Depuis près de quarante ans, l’ex-membre de Beau Dommage n’a guère quitté l’avant-scène de notre vie
culturelle collective. Auteur-compositeur-interprète et comédien à ses heures, «Mister Damages» (ainsi que le rebaptisent les conservateurs chargés d’évaluer les initiatives culturelles dans le court-métrage de fiction La culture en péril) se remémore volontiers le premier émoi littéraire qui a, peut-être, influencé sa carrière: «L’opéra de la lune de Jacques Prévert, un livre illustré que des amis de mes parents m’avaient rapporté de Paris à sa sortie, et que j’ai retrouvé l’an dernier, raconte Michel Rivard.

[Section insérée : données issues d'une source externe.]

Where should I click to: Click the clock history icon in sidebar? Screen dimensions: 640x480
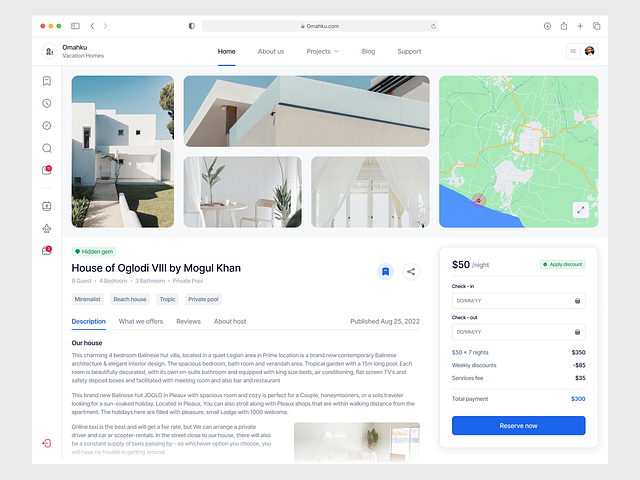pos(47,103)
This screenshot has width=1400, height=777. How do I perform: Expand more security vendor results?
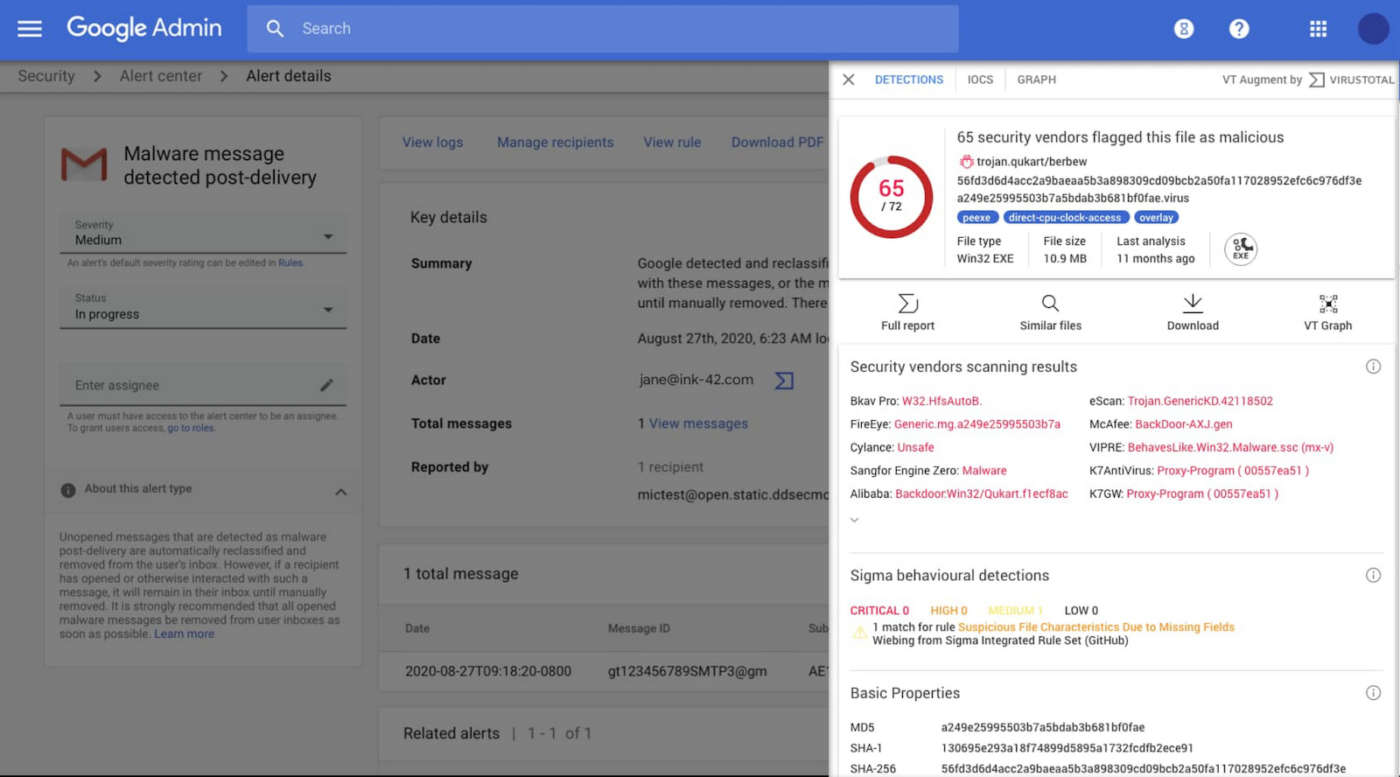854,520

En fait, je n’ose plus l’ouvrir parce que la reliure ne tient plus, mais comme je voulais le faire lire à mes filles, j’ai acheté l’intégrale Prévert dans La Pléiade, qui renferme le facsimilé de l’édition originale.»

S’il évoque volontiers des valeurs sûres, Rivard s’interdit de définir le concept autrement que subjectivement: «Pour moi, c’est un livre qui, d’une manière quelconque, va changer ma vie. Évidemment, comme je lis au moins un livre par semaine, je ne veux pas que ma vie change chaque semaine. Peu importe qu’il s’agisse d’un divertissement ou d’un ouvrage de réflexion, j’aime que la lecture affecte ma vision des choses. J’aime l’idée qu’il m’en reste plus que des noms de personnages et les grandes lignes d’une histoire, qu’il m’en reste une petite lumière de plus sur la vie.»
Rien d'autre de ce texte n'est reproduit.